Keinginan Kapten Kapal Sebelum Disandera Kelompok Abu Sayyaf

Kontak terakhir kapten kapal yang disandera kelompok Abu Sayyaf dengan ibundanya adalah dua hari sebelum kejadian.

oleh Yoseph Ikanubun diperbarui 30 Mar 2016, 19:00 WIB
Diterbitkan 30 Mar 2016, 19:00 WIB
Orangtua Kapten Kapal yang Disandera Abu Sayyaf
Kontak terakhir kapten kapal yang disandera kelompok Abu Sayyaf dengan ibundanya adalah dua hari sebelum kejadian.

Liputan6.com, Manado - Kapten kapal yang disandera kelompok Abu Sayyaf, Peter Tonsen Barahama, ternyata sempat berkomunikasi dengan kedua orangtuanya saat hendak pergi melaut. Ia mengontak Sofitje Salemurung (60 tahun), sang ibu, untuk mengutarakan niatnya pulang ke rumah.

"Opo (Peter) cuma bilang, kalau balik dari Filipina, dia mau turun dulu ke darat. Mau istirahat," ujar Sofitje dengan nada lirih, Rabu (30/3/2016).

Kontak terakhir Peter dengan ibundanya adalah pada 24 Maret 2016 atau dua hari sebelum disandera kelompok Abu Sayyaf bersama sembilan ABK kapal Brahma 12. Sedangkan pertemuan tatap muka Peter dan kedua orangtuanya terjadi pada Natal 2015 lalu.

"Natal itu Opo pulang ke kampung. Kami bertemu. Itu yang terakhir," ucap Sofitje.

Ia menuturkan kabar penyanderaan putra bungsunya oleh kelompok Abu Sayyaf diketahui pada 27 Maret 2016. Saat itu ia dan suaminya, Charlos Barahama (64), diberitahu anak sulung mereka, Sam, yang tinggal di Tahuna, Kabupaten Sangihe.


"Kebetulan kami ada di Manado sejak Januari lalu. Sam, anak tertua kami yang berada di Tahuna, Kabupaten Sangihe, memberitahu kalau Opo kena musibah," tutur Sofitje dengan mata berkaca-kaca.

Kesedihan serupa dirasakan Charlos, ayah Peter. Matanya menerawang saat menceritakan perjalanan hidup Peter, sang anak. Ia mengungkapkan Peter sudah lebih dari sepuluh tahun bekerja di kapal.

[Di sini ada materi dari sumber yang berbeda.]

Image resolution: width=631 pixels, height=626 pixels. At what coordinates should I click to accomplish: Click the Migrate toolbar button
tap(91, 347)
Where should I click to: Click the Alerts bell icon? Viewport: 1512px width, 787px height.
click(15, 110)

"Berbekal ijazah SMP, Opo merantau untuk cari kerja. Saya kurang tahu persis sudah berapa tahun bekerja di kapal yang terakhir ini (Brahma 12). Mungkin sekitar tiga tahun," ujar Charlos yang juga pensiunan guru.

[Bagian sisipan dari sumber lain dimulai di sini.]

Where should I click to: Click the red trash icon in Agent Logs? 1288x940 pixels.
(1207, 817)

Charlos mengaku sebelum kejadian nahas yang menimpa putranya, dia mendapat firasat buruk.

"Sejak hari Sabtu, 26 Maret, hari di mana Opo bersama kawan-kawannya disandera, saya tidak bisa tidur. Badan terasa panas, sehingga kami pindah dari rumah kami ke sini, di rumah adik dari istri saya. Sampai akhirnya pada Minggu, 27 Maret kami menerima kabar itu," tutur Charlos.

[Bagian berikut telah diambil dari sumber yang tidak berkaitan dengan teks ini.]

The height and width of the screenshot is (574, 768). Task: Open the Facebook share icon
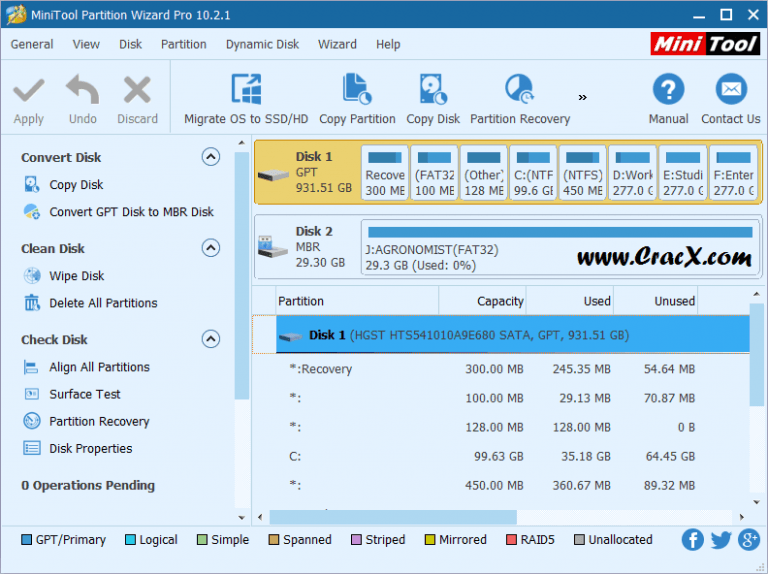point(693,540)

Baik Charlos maupun Sofitje mengaku terus mengikuti perkembangan upaya penyelamatan putra mereka dari media massa. Keduanya berharap Peter dan kawan-kawannya yang disandera kelompok Abu Sayyaf bisa segera dibebaskan.

"Kami berharap Opo dan kawan-kawannya bisa segera dibebaskan dari penyanderaan kelompok Abu Sayyaf," ujar Charlos.